Go through the records and give each one again exactly, omitting the images.
-------- DATASET --------
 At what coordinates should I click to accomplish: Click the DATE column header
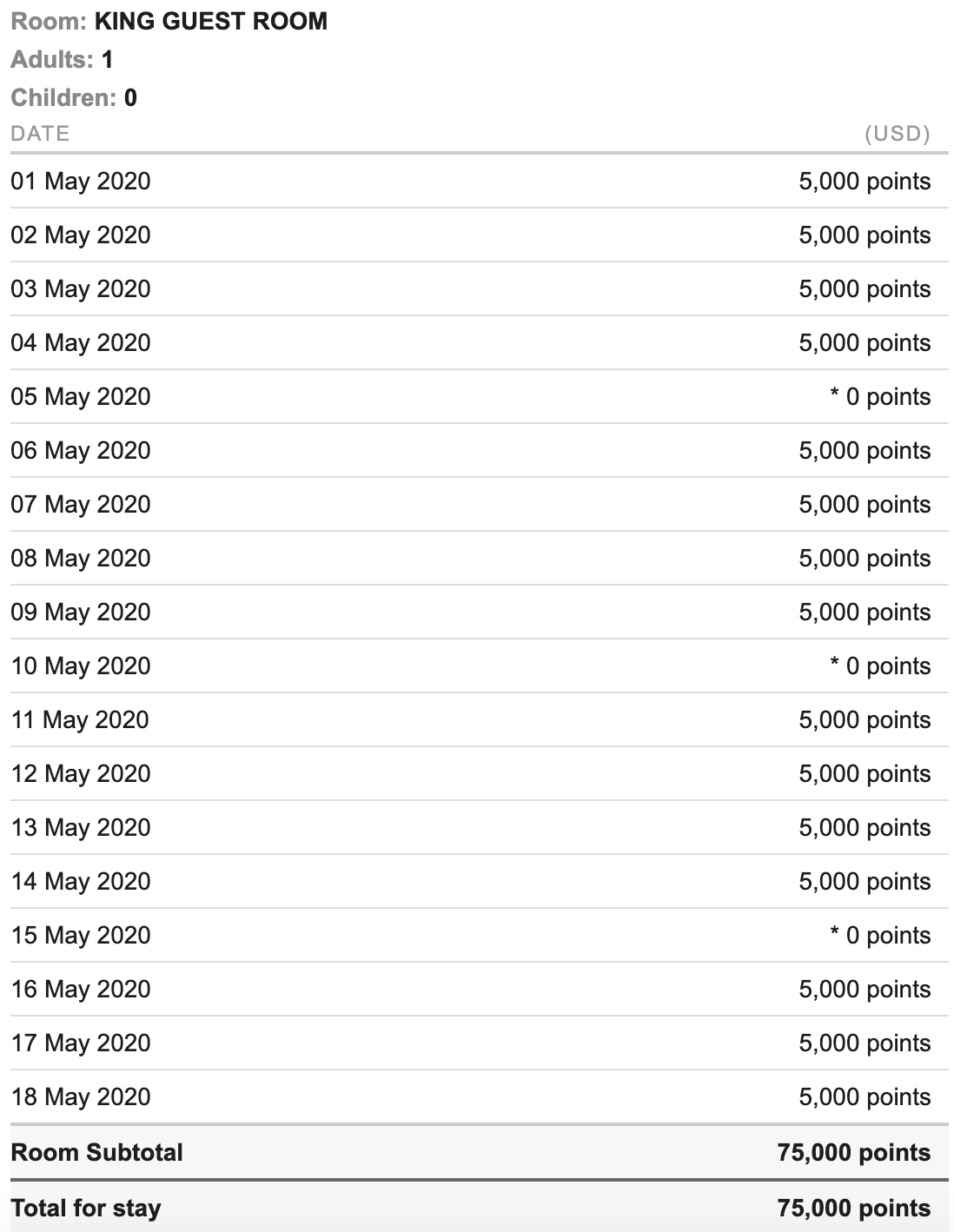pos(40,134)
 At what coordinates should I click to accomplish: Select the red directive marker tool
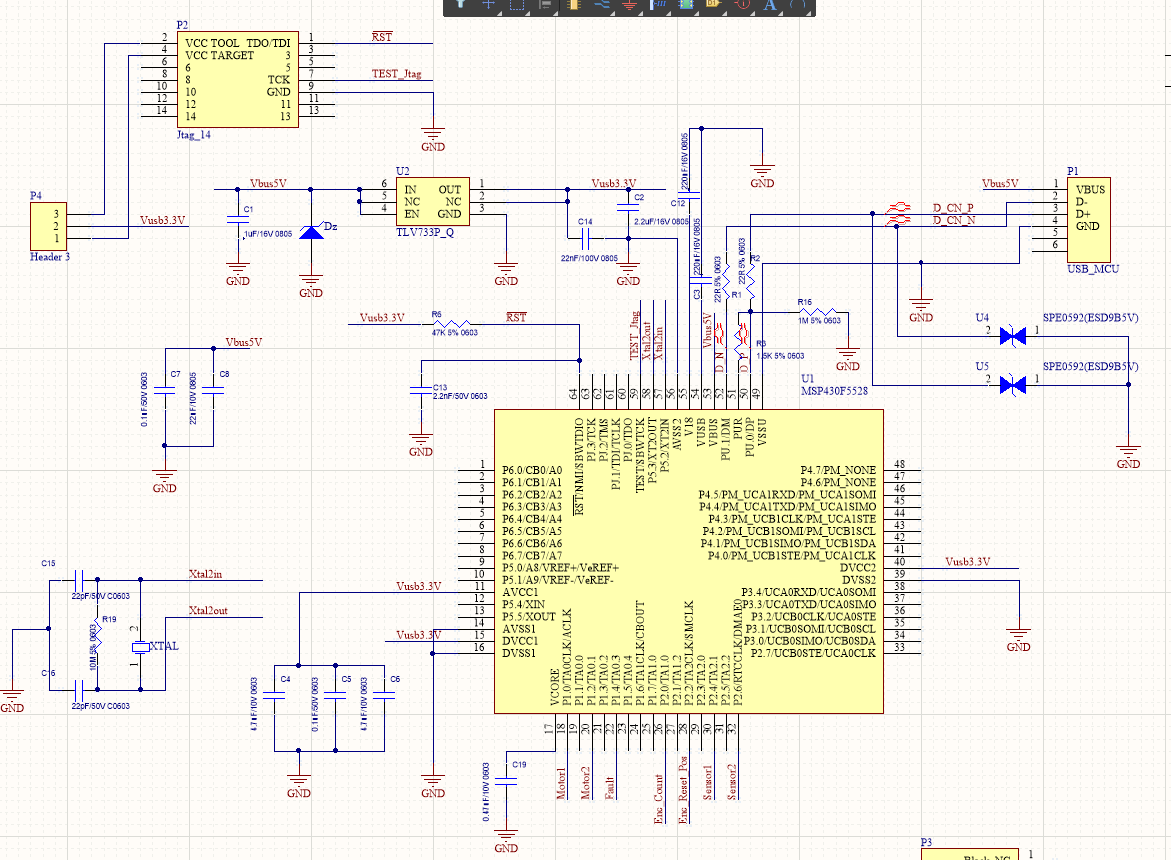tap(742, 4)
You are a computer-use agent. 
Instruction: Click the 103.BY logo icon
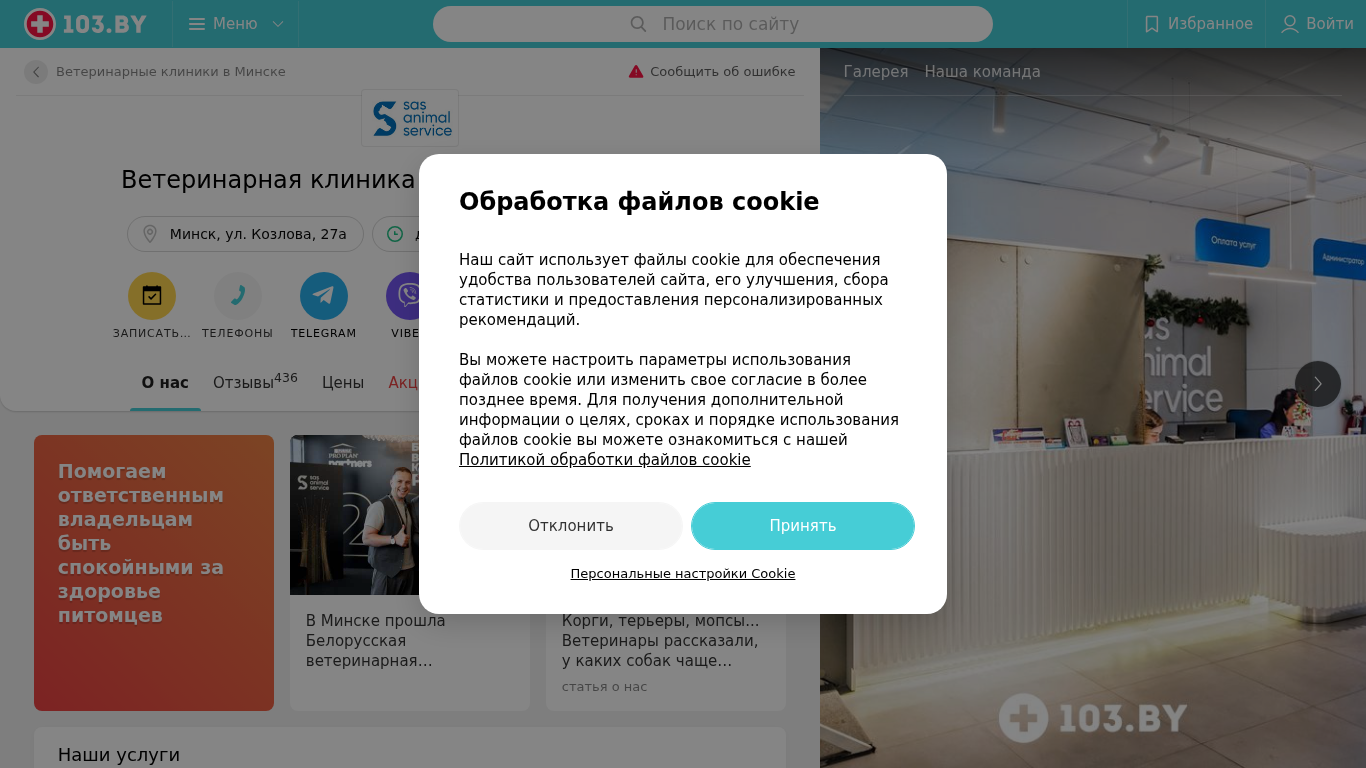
--------
## YOUR SOLUTION
 At what coordinates should I click to accomplish: Click the DATE column header
pos(40,134)
 At what coordinates should I click to accomplish: Select the red directive marker tool
tap(742, 4)
You are a computer-use agent. 
Instruction: Click the 103.BY logo icon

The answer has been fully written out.